The Indiana Pacers are in a familiar position. It’s the same one they were in last year in their playoff matchup against the Miami Heat.

Lose Game 1 to the Heat in South Florida. Bounce back to win Game 2 to take home-court advantage in the series.

“It feels like déjà vu a little bit,” Pacers point guard George Hill said of the Eastern Conference finals. “We tell everybody don’t focus on that. Put that in the past.”

In the past is where the Pacers want to leave what happened last season against the Heat in the Eastern Conference semifinals.

These aren’t the same Pacers. They’re a more mature and confident team.

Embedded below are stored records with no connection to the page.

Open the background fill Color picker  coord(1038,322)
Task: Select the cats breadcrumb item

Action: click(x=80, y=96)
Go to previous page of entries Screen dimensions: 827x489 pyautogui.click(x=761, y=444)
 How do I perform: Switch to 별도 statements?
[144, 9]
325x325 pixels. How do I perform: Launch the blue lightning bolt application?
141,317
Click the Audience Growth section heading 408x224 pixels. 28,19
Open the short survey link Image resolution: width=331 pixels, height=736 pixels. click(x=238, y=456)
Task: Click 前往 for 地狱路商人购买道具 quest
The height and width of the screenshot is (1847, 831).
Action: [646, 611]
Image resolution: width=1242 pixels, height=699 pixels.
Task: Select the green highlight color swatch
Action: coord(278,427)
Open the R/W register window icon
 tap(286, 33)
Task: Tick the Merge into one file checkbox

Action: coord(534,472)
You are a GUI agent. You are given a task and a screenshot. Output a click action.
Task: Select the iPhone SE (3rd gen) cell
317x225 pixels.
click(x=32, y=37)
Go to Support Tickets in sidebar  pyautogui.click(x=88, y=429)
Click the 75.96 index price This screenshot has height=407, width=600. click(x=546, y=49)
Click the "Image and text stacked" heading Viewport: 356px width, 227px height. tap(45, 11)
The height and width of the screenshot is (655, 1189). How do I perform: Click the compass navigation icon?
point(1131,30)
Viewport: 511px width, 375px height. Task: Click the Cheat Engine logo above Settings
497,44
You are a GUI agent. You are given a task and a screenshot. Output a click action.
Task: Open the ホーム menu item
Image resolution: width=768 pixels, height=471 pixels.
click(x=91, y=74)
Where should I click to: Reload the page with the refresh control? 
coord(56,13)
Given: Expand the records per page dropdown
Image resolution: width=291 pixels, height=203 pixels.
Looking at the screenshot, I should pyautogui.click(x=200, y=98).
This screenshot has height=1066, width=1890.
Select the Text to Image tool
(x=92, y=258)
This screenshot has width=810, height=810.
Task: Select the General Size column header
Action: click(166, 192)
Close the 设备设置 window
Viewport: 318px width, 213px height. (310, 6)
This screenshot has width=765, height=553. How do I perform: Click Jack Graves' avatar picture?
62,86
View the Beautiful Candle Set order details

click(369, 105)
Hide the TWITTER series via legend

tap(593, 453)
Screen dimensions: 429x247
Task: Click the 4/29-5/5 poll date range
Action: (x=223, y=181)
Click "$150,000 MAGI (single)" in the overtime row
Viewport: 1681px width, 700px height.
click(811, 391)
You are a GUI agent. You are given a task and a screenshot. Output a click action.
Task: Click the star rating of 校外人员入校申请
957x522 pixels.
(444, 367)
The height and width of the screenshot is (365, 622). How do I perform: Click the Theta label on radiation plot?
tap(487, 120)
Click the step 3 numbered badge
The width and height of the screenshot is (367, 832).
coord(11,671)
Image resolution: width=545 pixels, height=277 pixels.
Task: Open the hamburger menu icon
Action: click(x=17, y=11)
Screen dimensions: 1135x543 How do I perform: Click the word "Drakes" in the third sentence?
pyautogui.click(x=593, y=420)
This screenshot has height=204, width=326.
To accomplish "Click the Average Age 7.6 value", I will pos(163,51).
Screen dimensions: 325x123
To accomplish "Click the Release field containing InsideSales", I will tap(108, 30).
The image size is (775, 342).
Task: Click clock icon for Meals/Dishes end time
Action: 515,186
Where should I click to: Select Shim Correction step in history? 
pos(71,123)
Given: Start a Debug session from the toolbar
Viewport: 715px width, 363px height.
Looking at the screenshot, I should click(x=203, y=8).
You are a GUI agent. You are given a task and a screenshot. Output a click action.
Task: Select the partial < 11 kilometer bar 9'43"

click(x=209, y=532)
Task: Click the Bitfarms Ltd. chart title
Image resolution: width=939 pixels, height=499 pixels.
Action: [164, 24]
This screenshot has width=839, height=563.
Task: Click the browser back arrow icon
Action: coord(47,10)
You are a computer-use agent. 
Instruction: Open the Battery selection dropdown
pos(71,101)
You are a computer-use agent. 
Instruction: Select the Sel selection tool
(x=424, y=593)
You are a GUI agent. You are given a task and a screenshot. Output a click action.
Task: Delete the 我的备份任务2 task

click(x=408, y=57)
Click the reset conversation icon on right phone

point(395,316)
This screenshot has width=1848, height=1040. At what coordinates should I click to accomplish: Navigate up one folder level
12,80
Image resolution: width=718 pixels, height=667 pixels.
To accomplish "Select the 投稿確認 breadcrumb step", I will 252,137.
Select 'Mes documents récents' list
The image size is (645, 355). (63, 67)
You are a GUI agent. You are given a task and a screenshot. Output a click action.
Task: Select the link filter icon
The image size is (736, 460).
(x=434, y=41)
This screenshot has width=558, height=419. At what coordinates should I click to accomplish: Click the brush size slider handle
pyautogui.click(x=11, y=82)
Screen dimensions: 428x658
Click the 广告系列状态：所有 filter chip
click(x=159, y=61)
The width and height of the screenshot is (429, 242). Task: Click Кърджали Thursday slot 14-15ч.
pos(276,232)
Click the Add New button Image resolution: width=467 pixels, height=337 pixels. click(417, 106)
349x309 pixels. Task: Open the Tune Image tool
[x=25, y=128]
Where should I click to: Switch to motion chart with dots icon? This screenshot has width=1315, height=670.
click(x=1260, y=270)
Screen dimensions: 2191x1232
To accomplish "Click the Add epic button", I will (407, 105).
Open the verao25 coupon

They proved that when they didn’t overact to winning Game 2 on Friday.

“We’re a totally different ballclub,” power forward David West said. “I think going through that experience helped us last round (against the New York Knicks). We still haven’t accomplished anything. We know we have to have protect our home court. We’ve been able to do that for the most part in the playoffs. Again, we’re looking to be ourselves.”

The Pacers went into Miami last year hoping to sneak away with a victory in one of the first two games.

They got the win and celebrated, causing West to yell at his teammates to get off the court and head to the locker room.

That wasn’t the case this time.

The Pacers shook hands, and that was about it. Then they headed into the tunnel toward their locker room.

Nothing more.

“We’ve been through this before as a group,” West said. “There’s just no need to celebrate. We won a game that we prepared for, we played hard and competed. We felt like we put in enough work to win. And we did.”

While some NBA fans might have wanted to see Miami’s Big Three go against the Knicks, the two best teams in the Eastern Conference are going toe-to-toe in a series that hasn’t lacked excitement.

The biggest lead by either team in Game 1 was seven points. The biggest lead in the second half of Game 2 was nine.

The Heat and Pacers expected to be here, with the key being Indiana believing it deserves to be on the same floor with the defending NBA champions.